2
$\begingroup$

I have learnt scientific computing back in the time when C and C++ were the thing, and I'm relatively new to python. Back then, I could estimate the algorithmic cost rather easily because, even with the STL, I knew how data was being handled (of course there was already low-level optimisation so your code might do better than expected, but still you had a guideline).

Now using numpy massively I'm at a loss, I have never found information on the complexity/expected CPU cost of numpy functions.

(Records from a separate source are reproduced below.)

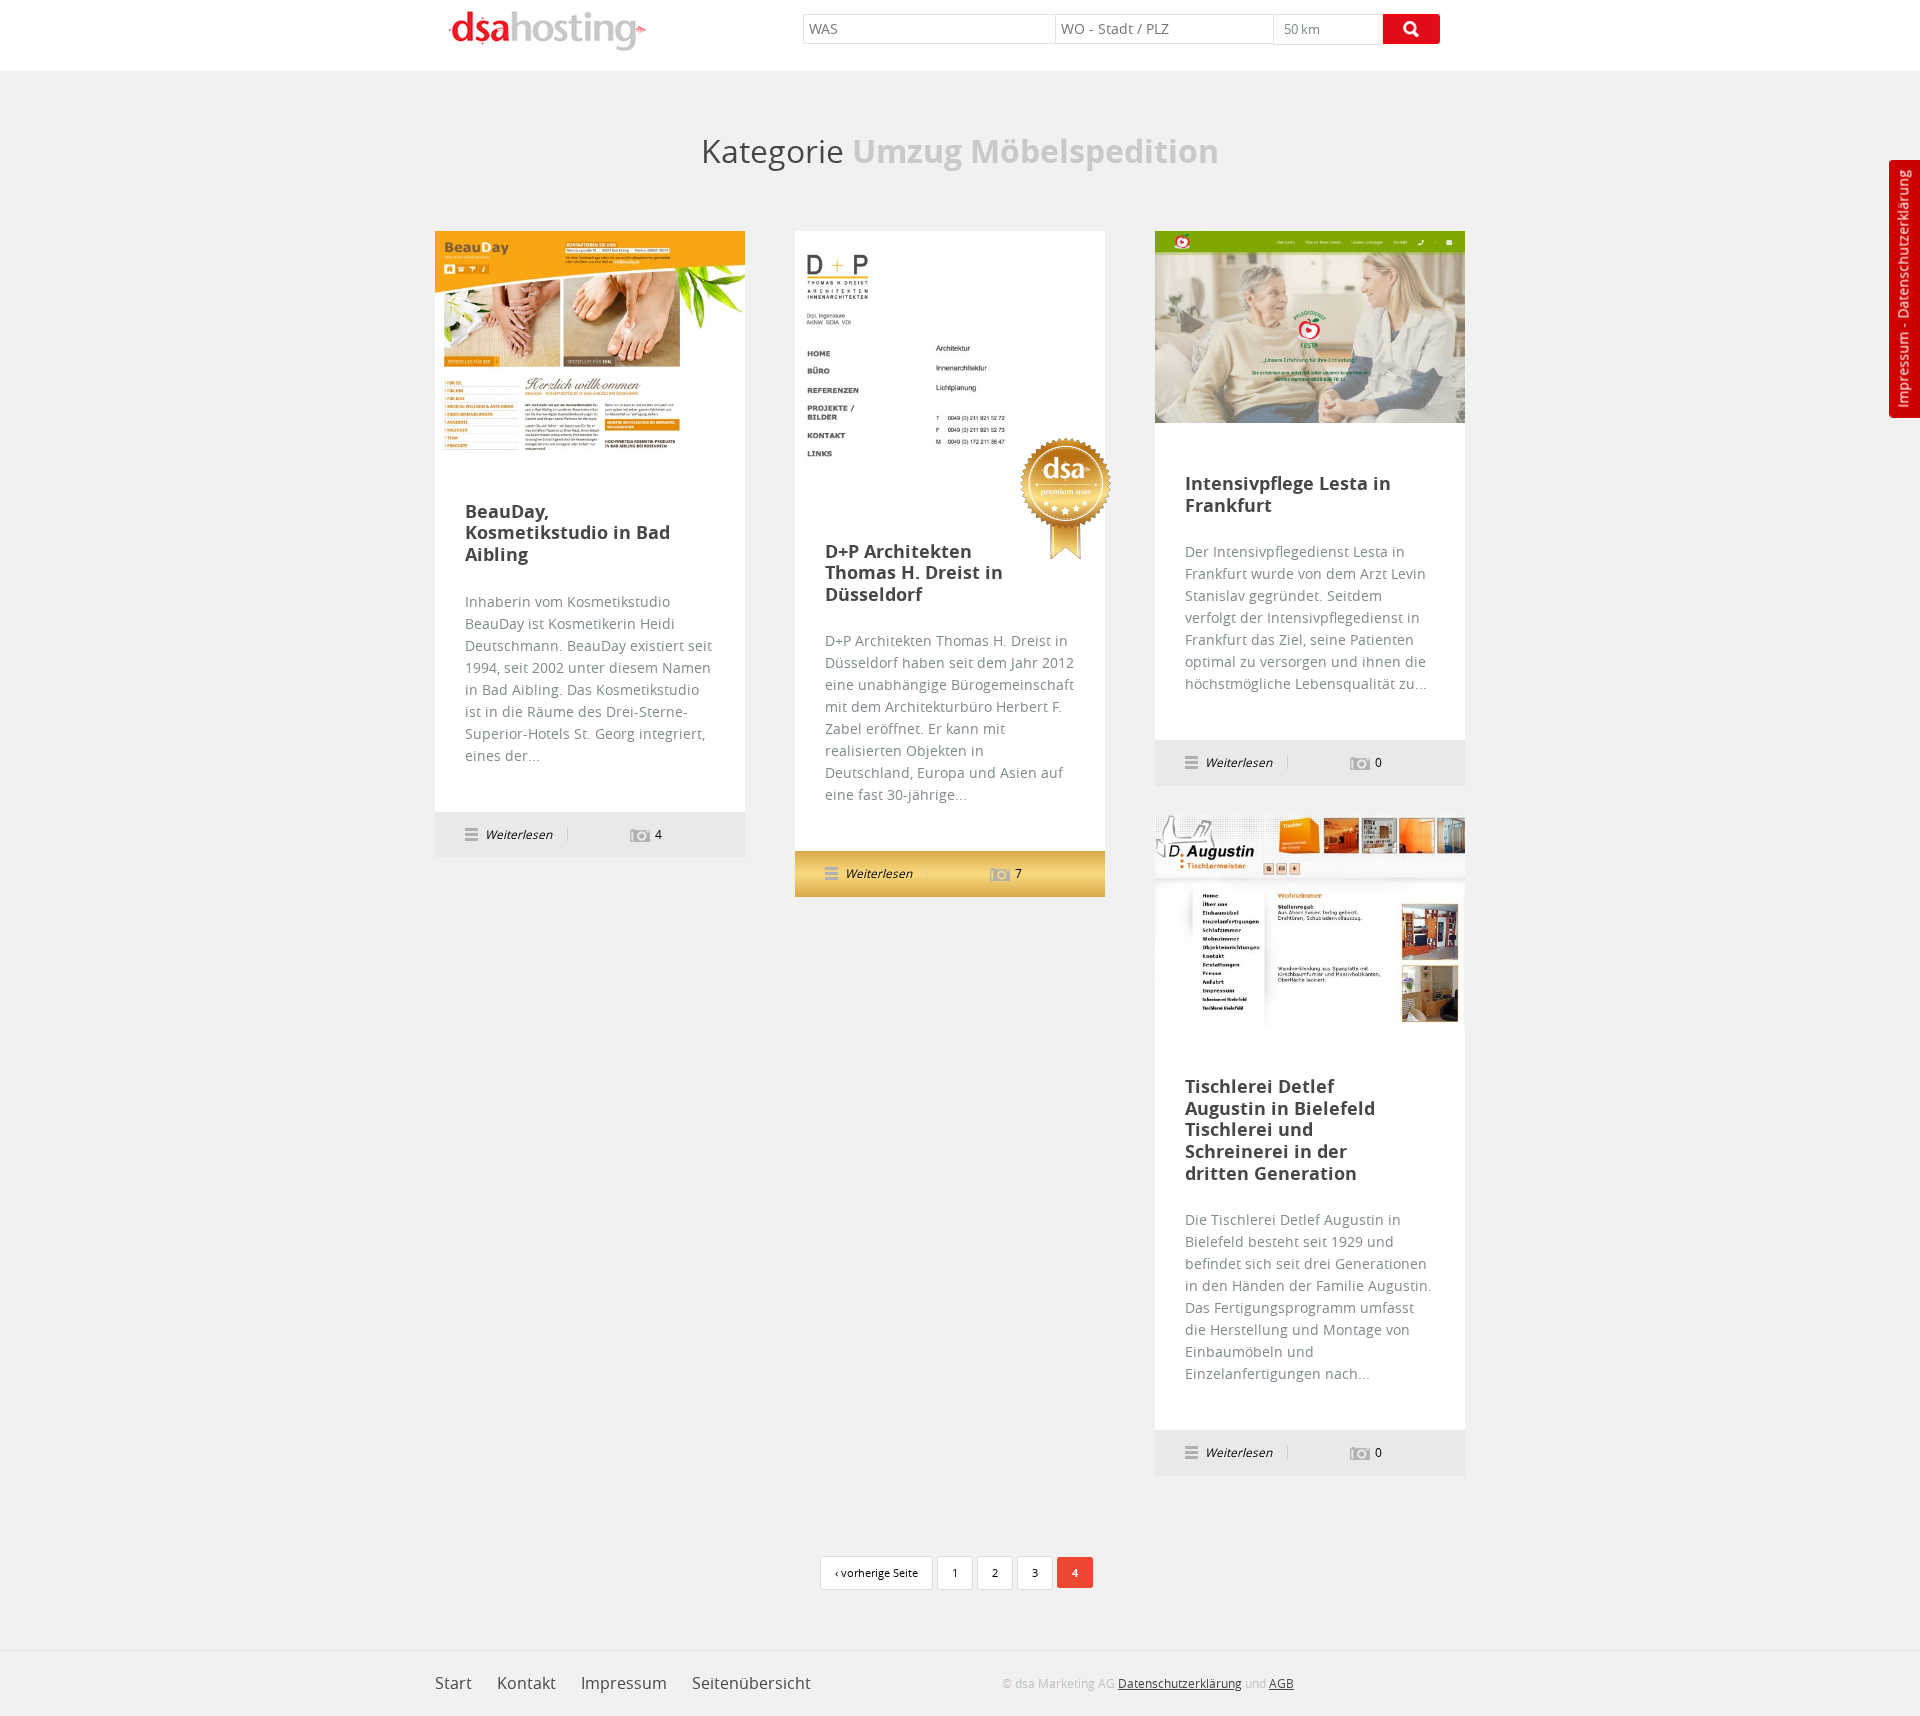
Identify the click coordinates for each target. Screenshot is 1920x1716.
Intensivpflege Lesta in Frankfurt (1288, 494)
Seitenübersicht (751, 1683)
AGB (1281, 1683)
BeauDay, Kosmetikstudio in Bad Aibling (567, 533)
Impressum (1902, 370)
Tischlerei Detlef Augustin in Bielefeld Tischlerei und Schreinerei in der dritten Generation (1280, 1130)
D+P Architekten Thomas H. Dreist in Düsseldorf (914, 573)
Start (453, 1683)
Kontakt (526, 1683)
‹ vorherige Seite (876, 1572)
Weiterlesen (590, 341)
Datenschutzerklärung (1902, 244)
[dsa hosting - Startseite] (547, 31)
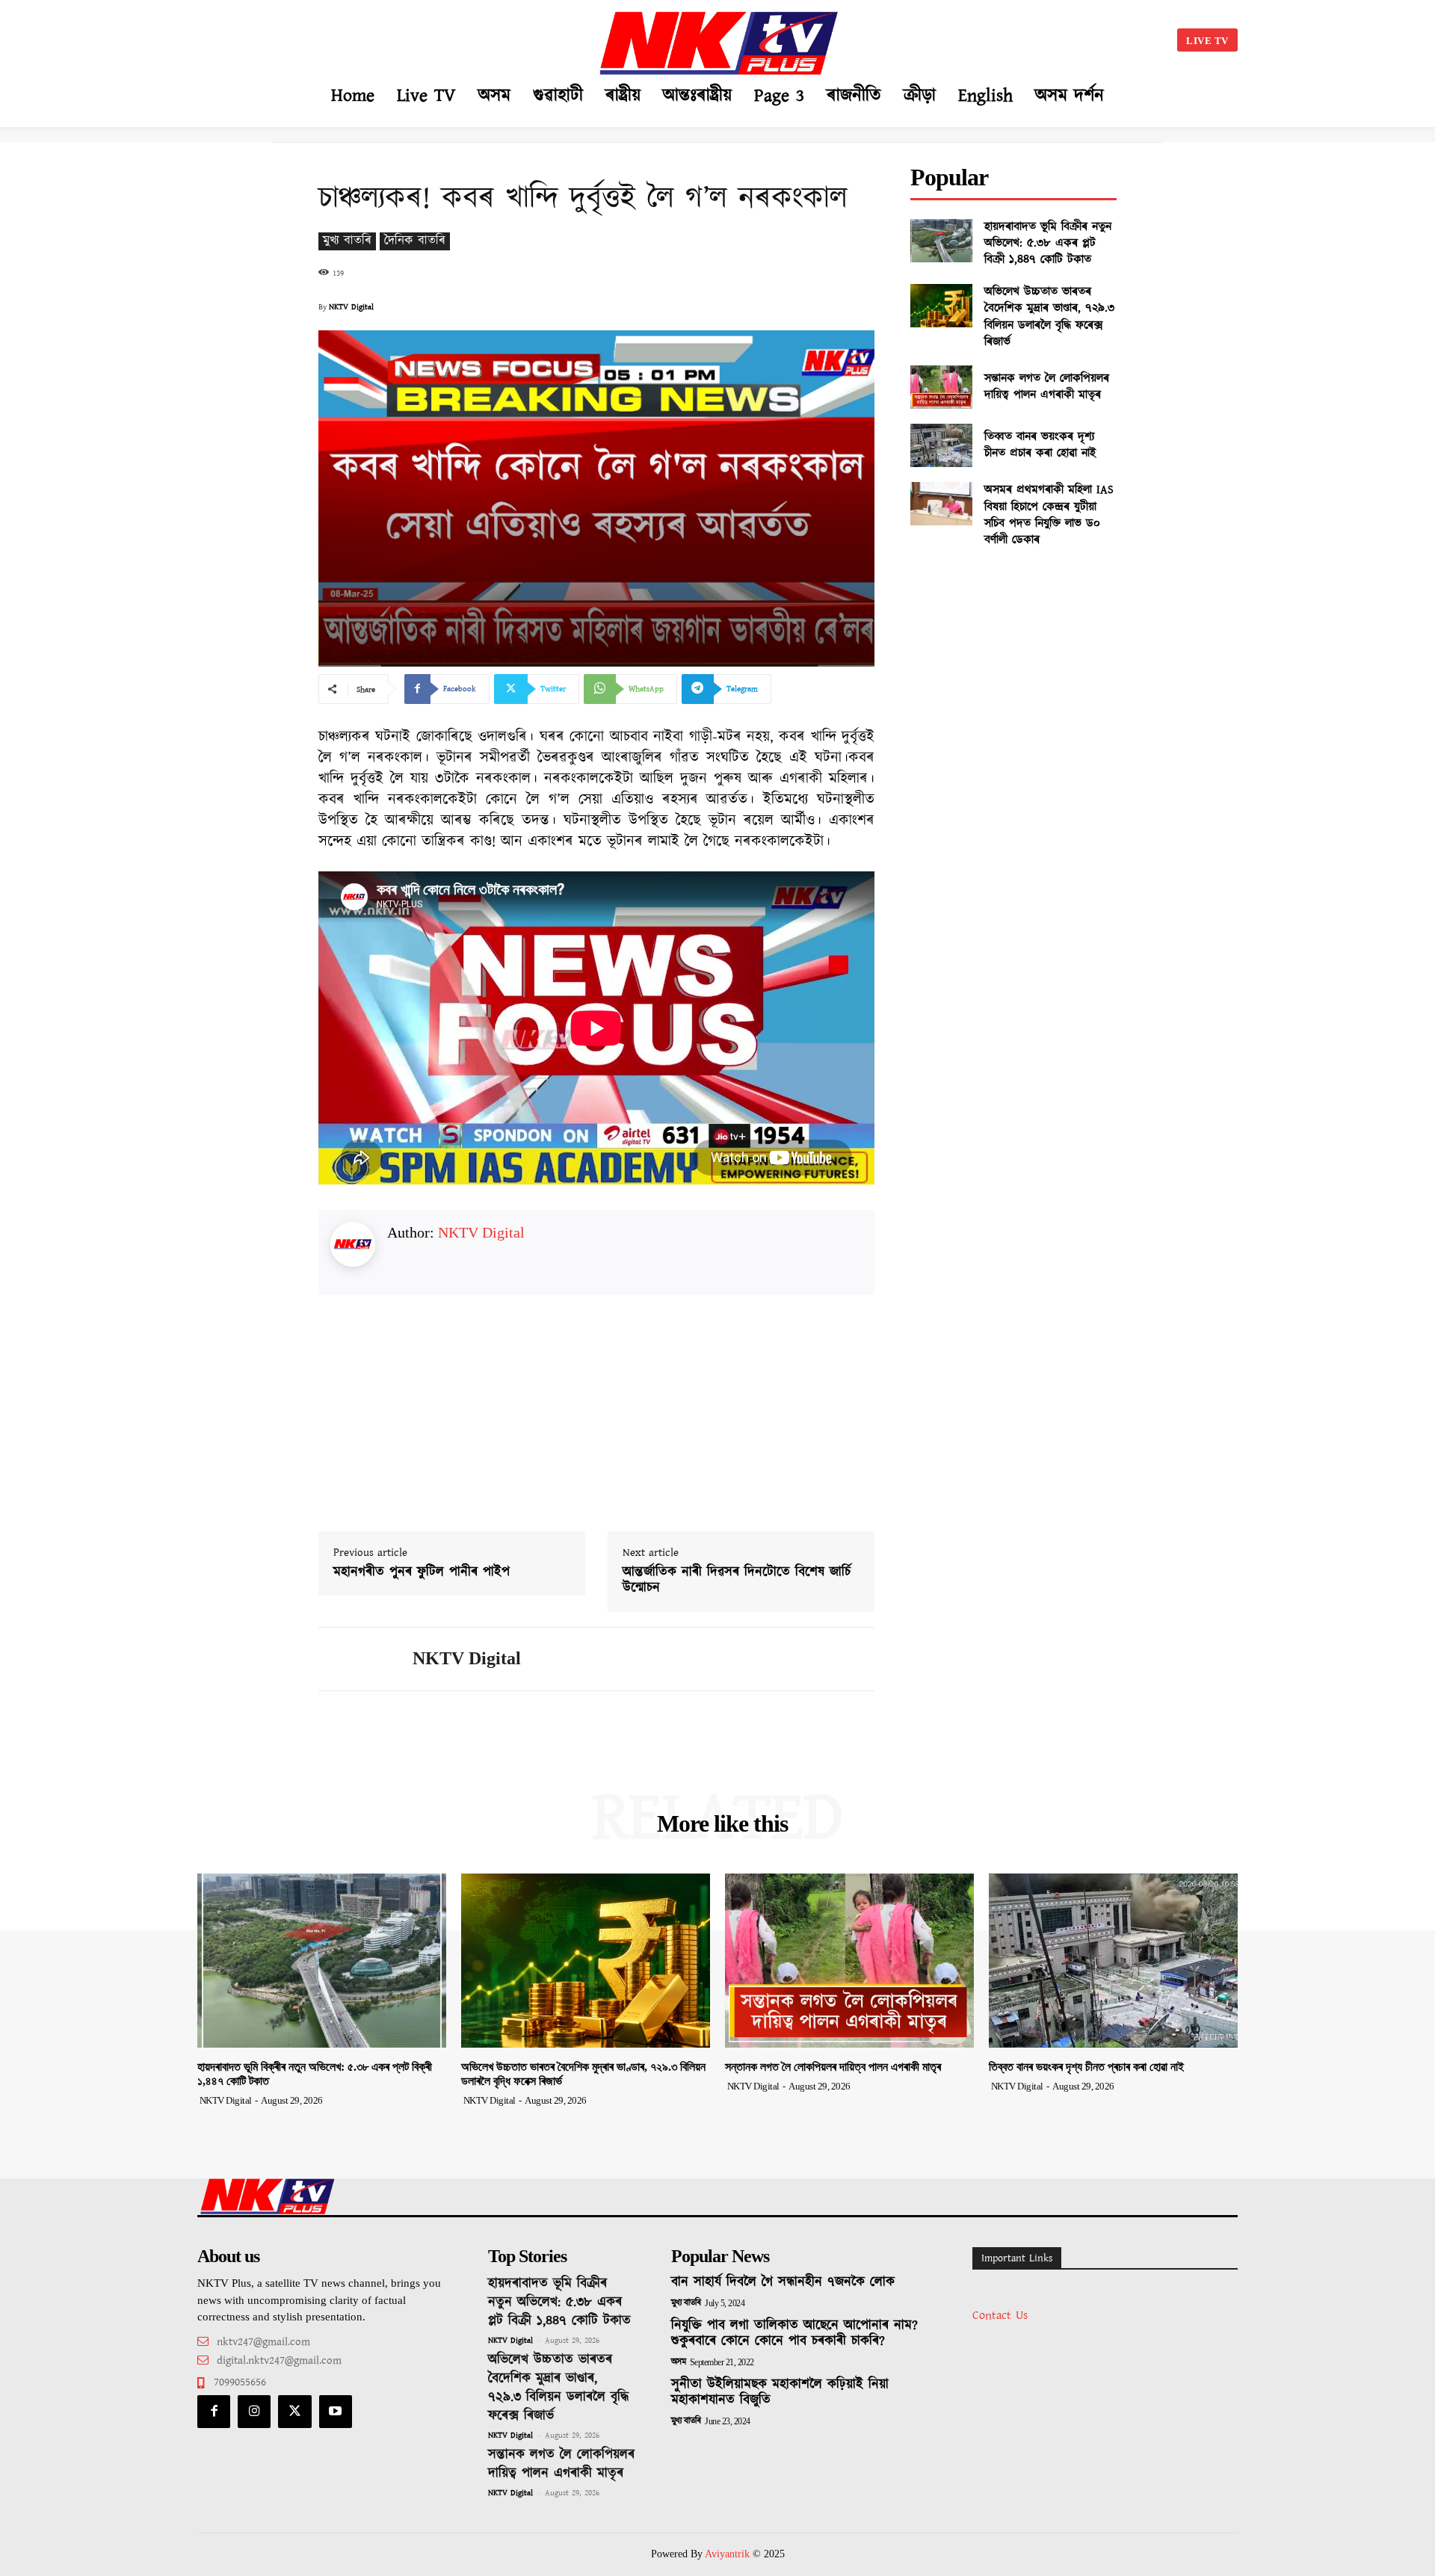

This puzzles me when I need to choose between some options, e.g. whether I should store some data representation or just repeat its production, depending on how many calls I'm expecting to do.

To give one concrete example: I have N vector arrays, which have no reason to be contiguous in memory, I'll need to call them M times for element-by-element multiplication where those N arrays appear as a single vector (concatenation) : depending on M and N, when should I store the concatenated array? (assuming the entire data is very small compared to RAM size) Is it so impossible to know (in a portable manner or even in a single environment) that I just shouldn't care?

$\endgroup$
2
  • 1
    $\begingroup$ How is this different from the same scenario in C++, using N vectors? $\endgroup$ Commented May 29 at 17:52
  • 1
    $\begingroup$ Big parts of numpy are written in C and C++: github.com/numpy/numpy/tree/main/numpy/_core/src You should assume that whatever algorithms you call or implement will use data layout and loops just like any other C code would. $\endgroup$ Commented May 29 at 19:49

1 Answer 1

4
$\begingroup$

If you allocate a numpy array and don't make a non-contiguous view of it, then it will be contiguous in memory, even if it's multidimensional, see https://numpy.org/doc/stable/dev/internals.html . If you make a non-contiguous view, you are back to strided access, which is the same thing that occurs in C when you address a linear array as foo[stride*z] with stride != 1. If you make your own non-contiguous structures in numpy, you have the same pointer chasing as in C.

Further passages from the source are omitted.